── EXTRAIT DU TEXTE ──

Véronique Laufer : Une femme devenue pasteure.

20 mars 1922 – 1er octobre 2017.

 

Tourné le 24 janvier 2014 à Morges.

Véronique Laufer – Association Films Plans-Fixes (plansfixes.ch)

 

> Après sa retraite, la pasteure célibataire de 92 ans a emménagé dans un appartement à Morges, avec sa sœur également célibataire. C’est là que l’équipe des « Plans Fixes » lui rend visite dans la cuisine. Véronique Laufer dit qu’elle aime cet endroit. Mais sur l’écran, tout n’est que décor : les tasses sont vides, le pot aussi. De cette manière, la table devient involontairement un symbole : La forme est correcte, mais la substance manque. <

 

Véronique Laufer est née dans un foyer de professeurs. Son père enseignait la théologie à la faculté de l’Église libre de Lausanne. La mère avait fait des études de lettres. Le style de vie était bourgeois : cuisinière, femme de chambre, gouvernante. « La cuisine était le royaume des employées. Ma mère ne la fréquentait pas. Moi non plus, je n’y ai pas mis les pieds avant l’âge de vingt ans. Cela explique ma maladresse dans tout ce qui touche à la cuisine et au ménage ».

───

- TÂCHE DEMANDÉE 1 -
D'après le texte sur Véronique Laufer, à quelle date et dans quelle ville le film la concernant a-t-il été tourné ?
- TÂCHE DEMANDÉE 2 -
Relevez, dans le texte consacré à Véronique Laufer, toutes les fonctions du personnel de maison qui y sont citées.
- TÂCHE DEMANDÉE 3 -
Rédigez la suite du texte consacré à Véronique Laufer, en reprenant après sa dernière phrase.

── EXTRAIT DE DONNÉES ──

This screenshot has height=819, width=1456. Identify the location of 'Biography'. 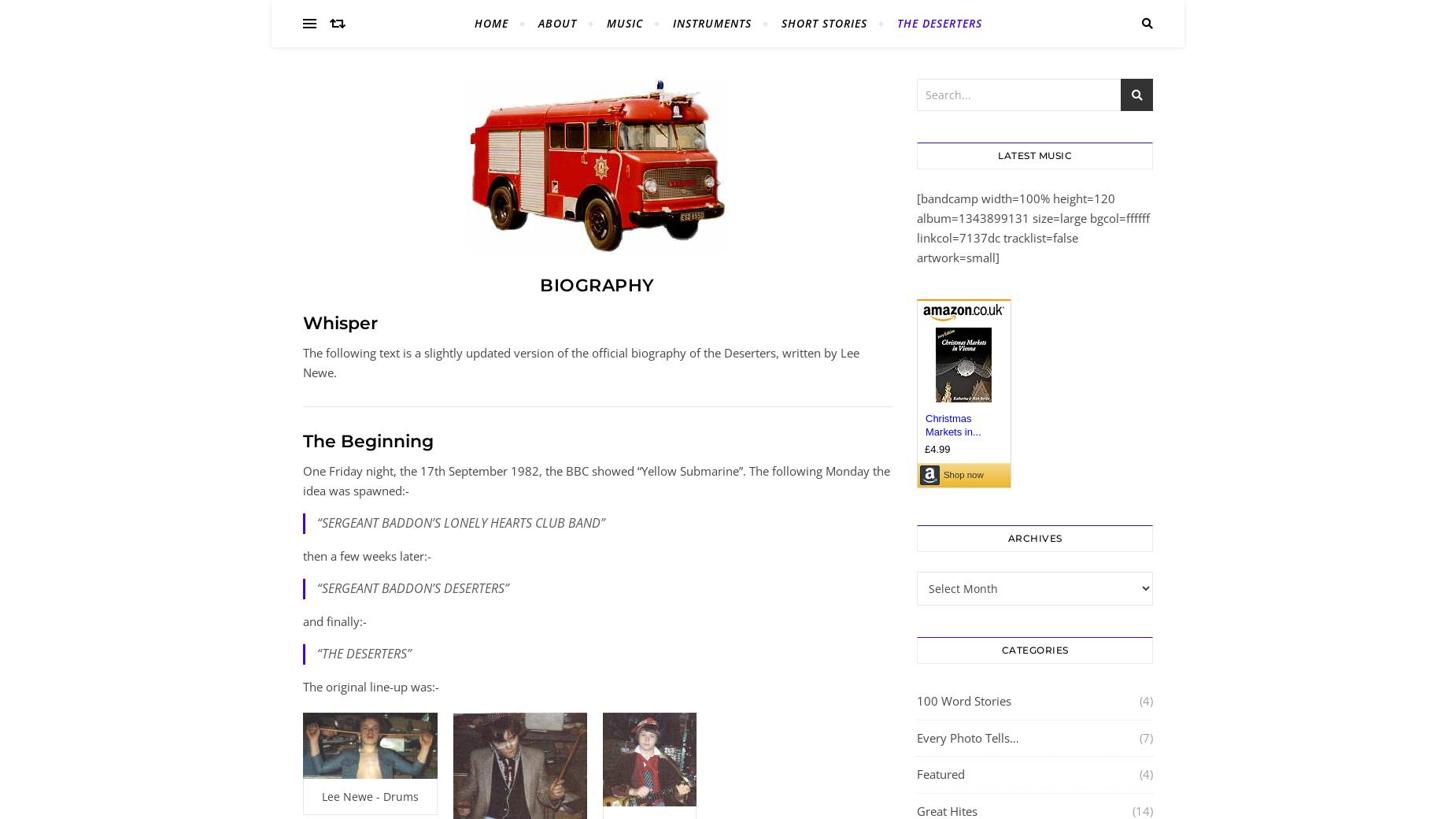
(597, 284).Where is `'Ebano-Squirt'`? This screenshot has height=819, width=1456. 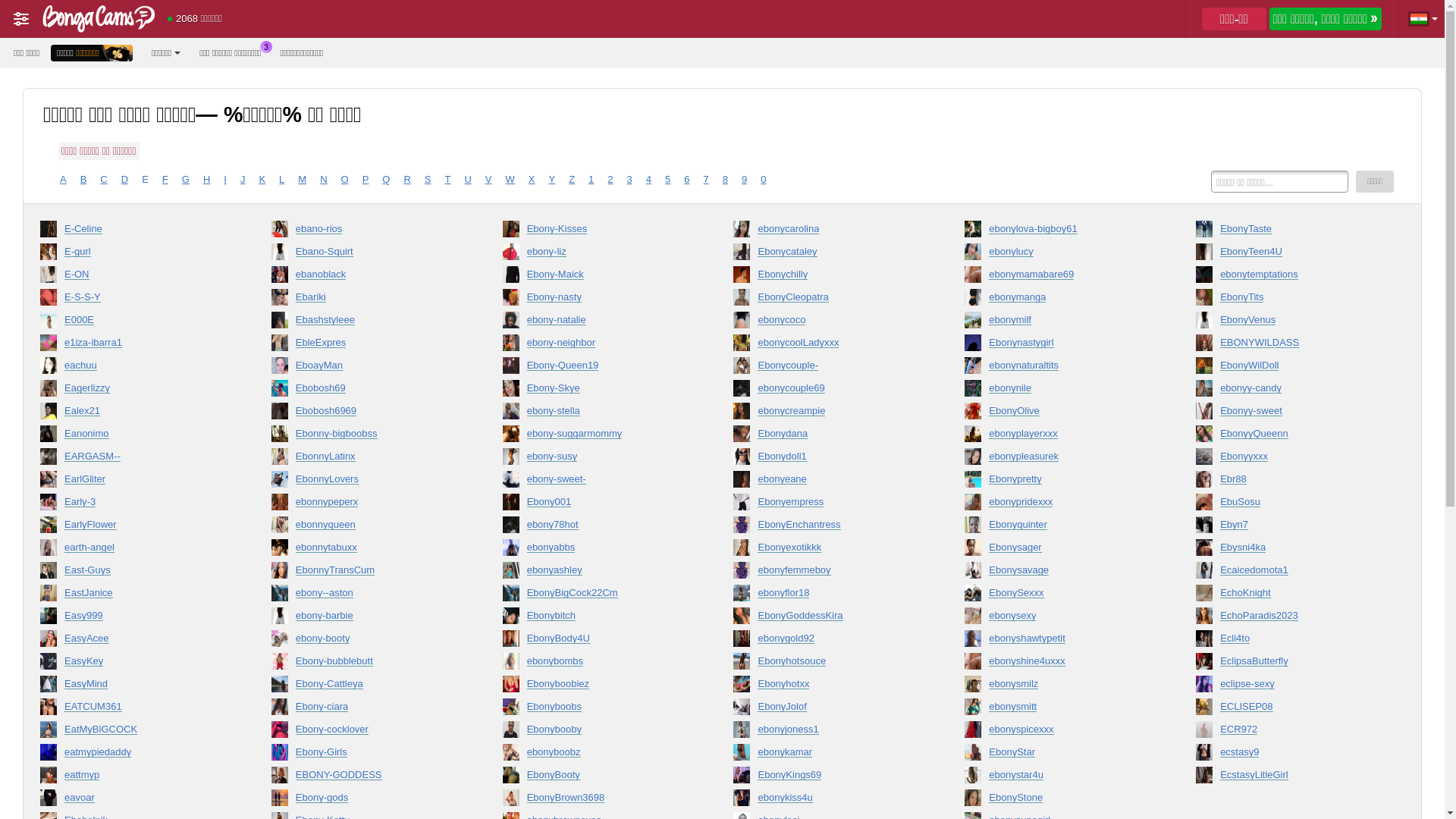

───

- RÉPONSE ATTENDUE 1 -
Le 24 janvier 2014, à Morges.

- RÉPONSE ATTENDUE 2 -
Cuisinière, femme de chambre, gouvernante.

- RÉPONSE ATTENDUE 3 -
 

Ce n’est qu’en rejoignant les scouts que Véronique Laufer entra en contact avec la vie pratique. Au début, sa mère s’y opposait : « Tu as un beau grand jardin pour jouer ! » Mais la jeune fille expliqua que chez les scouts, elle côtoyait des enfants d’autres milieux. Que cette expérience lui manquait. L’argument convainquit la mère, et la fille se mit à gravir les échelons du scoutisme.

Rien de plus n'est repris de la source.